Start

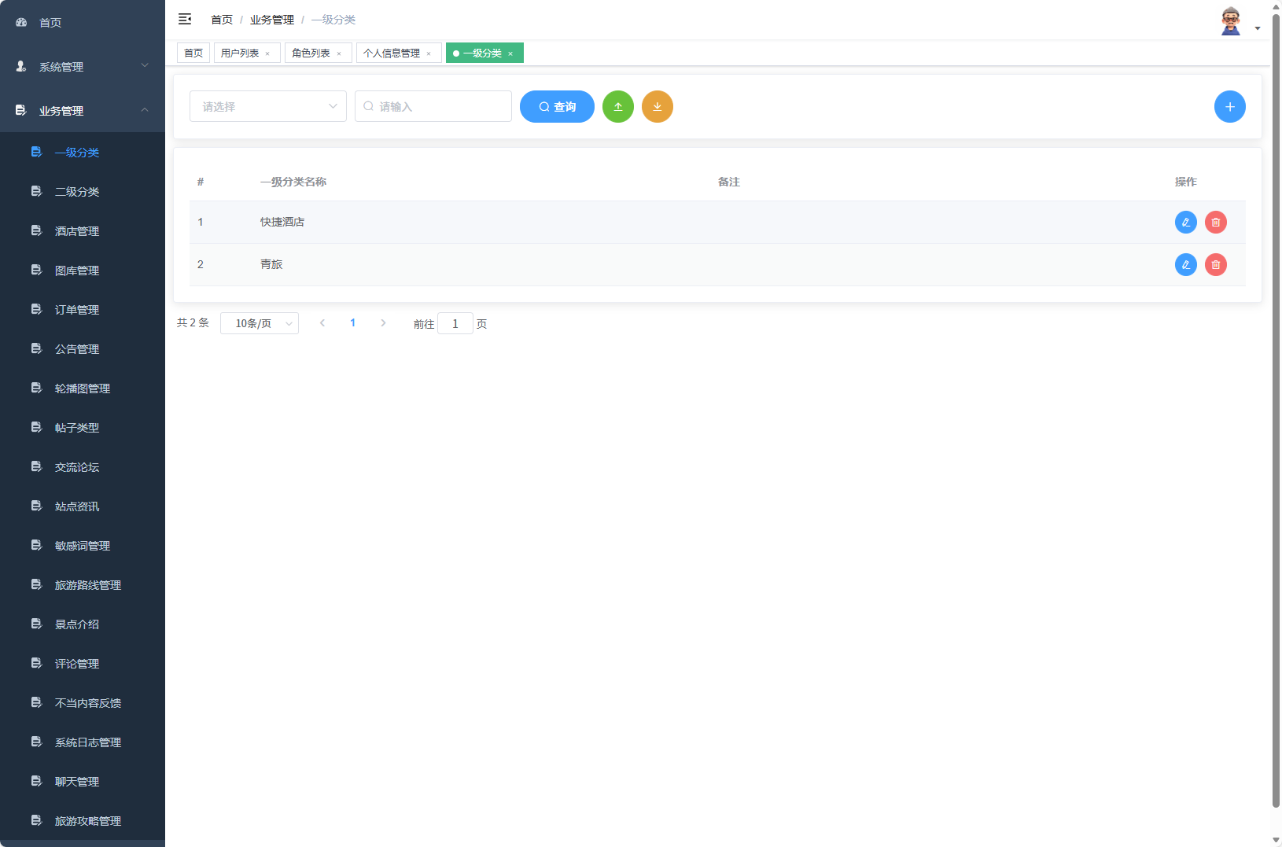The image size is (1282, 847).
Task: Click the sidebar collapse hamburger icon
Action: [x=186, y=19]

End
Start

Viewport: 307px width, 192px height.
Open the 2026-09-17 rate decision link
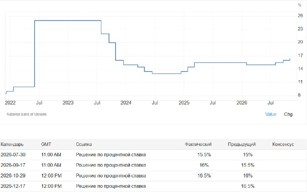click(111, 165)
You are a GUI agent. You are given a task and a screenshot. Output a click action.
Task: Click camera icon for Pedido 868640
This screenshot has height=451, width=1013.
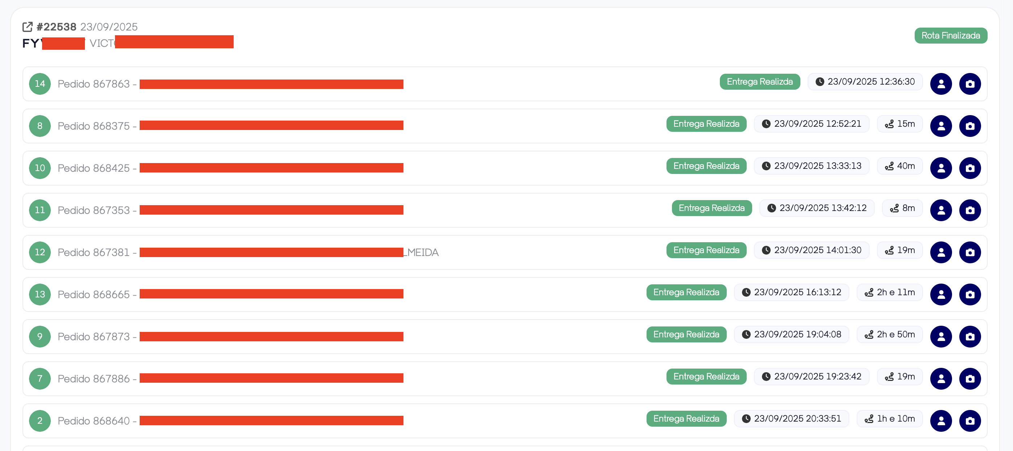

End

### WORK INSTRUCTIONS
State only the number of lines in the records above that contain the string "screenshot".

### WRITTEN RESPONSE
2